プログラミング言語RとRubyを使って,日常に隠れた様々なデータを掘り起こし,シミュレーションや仮説検定といった方法を用いて解析しようという本書.基本的にはRubyで生データの取得や処理を行い,Rで統計処理や可視化する流れになっている.日本語訳ではデータ解析という少しお固いタイトルだけれども,原題は「Exploring Everyday Things With R and Ruby」であり,扱う内容は身近にある些細なことが多い.例えば,オフィスのトイレが従業員数に対して凄い少ないんだけど本当にこれだけでいいの?といった疑問とか,日頃よく使っているメールを解析してどんな傾向があるか探ってみようといったデータマイニング的なことから,はたまた心臓の鼓動を解析するといった自分ではやろうと思い付かないことまで,対象とする内容は実に多様だ.このラインナップを見て「最近流行りのデータ解析ってもっと凄いことするもんだと思ってた」と思うかもしれないが,本書を開いてみれば,それは実に的を外した意見であることがわかる.データというものは,インターネットのアクセスログやPOSの購買記録だけではない.身近にあるすべてのことはデータであり,記録し収集することで形となり,解析し可視化することで見えてくる事実というものがある.そういった発見をする喜びというものを,本書は教えてくれる.科学は研究者や技術者だけのものではなく,誰もが感じることのできるものである.日常で疑問に思ったことから仮説を立て,データを集めたりシミュレーションをしたりして解き明かすという方法を,本書では実例とともに学ぶことができる.

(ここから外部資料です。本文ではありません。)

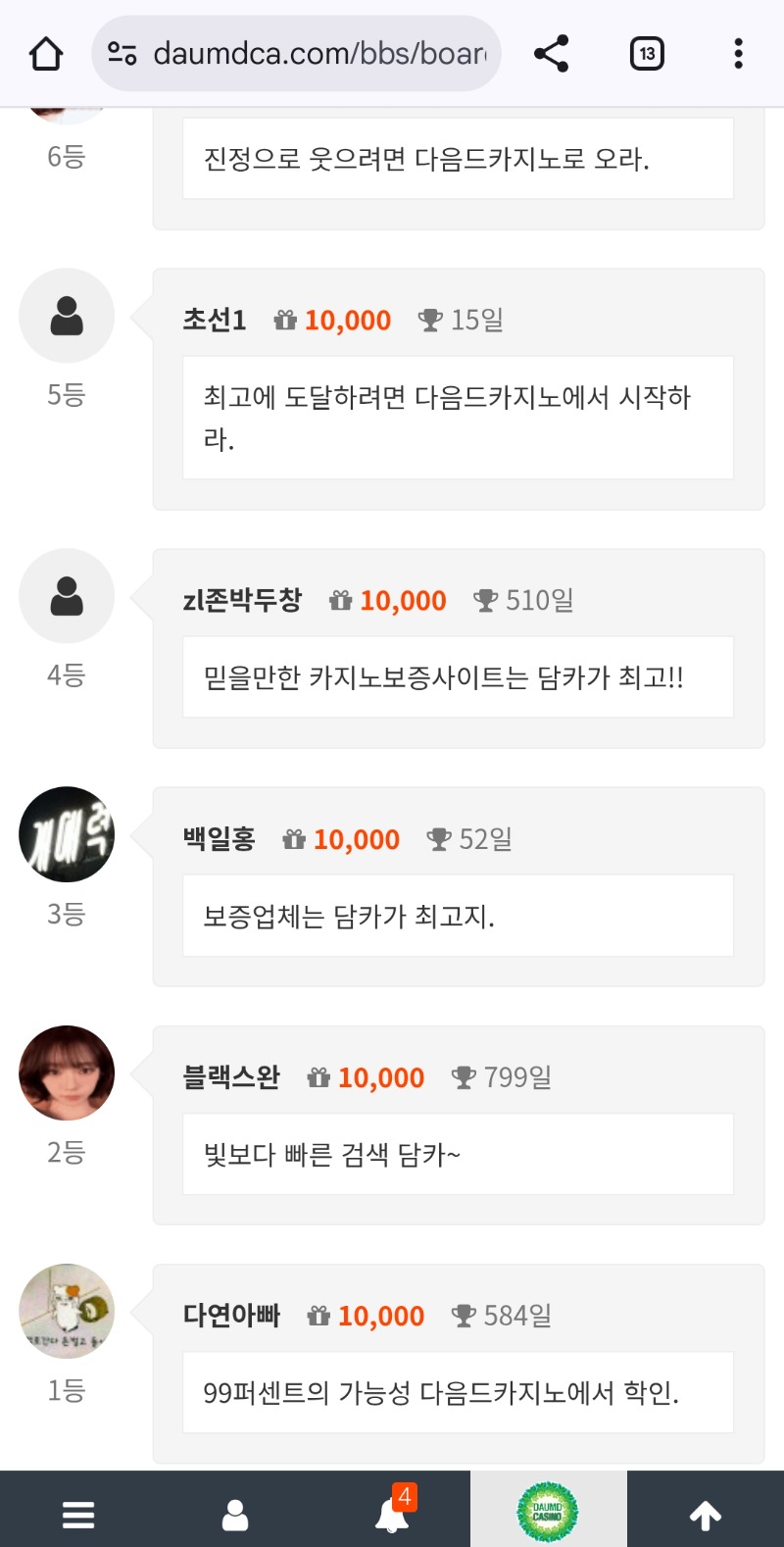Tap 다연아빠's profile picture
Screen dimensions: 784x1547
click(67, 1312)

本書を読むと,とにかく以下の2つのことが大事なのだと実感する.それは

  • ふと疑問に思ったことを自分なりに確かめようとする
  • とにかくデータを貯める

ということだ.思い浮かんだ疑問をそのままにせず,直感的や一見合理的な理由をしっかりと確かめる術を持つということの大切さを改めて意識した.それにはシミュレーションや統計解析が非常に有効である.そして,それを実現するには後にも先にもデータが必要であるということ,日頃から意識して記録するという能動的な行為から,自動的に記録してくれるようなシステムを作りデータを貯めこむという受動的な行為まで,何らかの形で残しておけば後々使う機会があるかもしれないということだ.データが全て残せなければ,数とか量とか何らかの統計値でも良い.電子データなら物理的場所を取らないしいくらでも貯めこむことができる.そういった一手先のデータ収集をしておくことで,よりデータ解析が面白くなる.

最後に実例を一つ.SiriのバックボーンとなっているWolframAlphaなどの開発者で有名なStephen Wolfram氏も,本書のアプローチに似たことをBlogで紹介している.

かなり長期にわたるデータを細かく分析しており,グラフを見て想像を巡らすだけでも非常に面白い.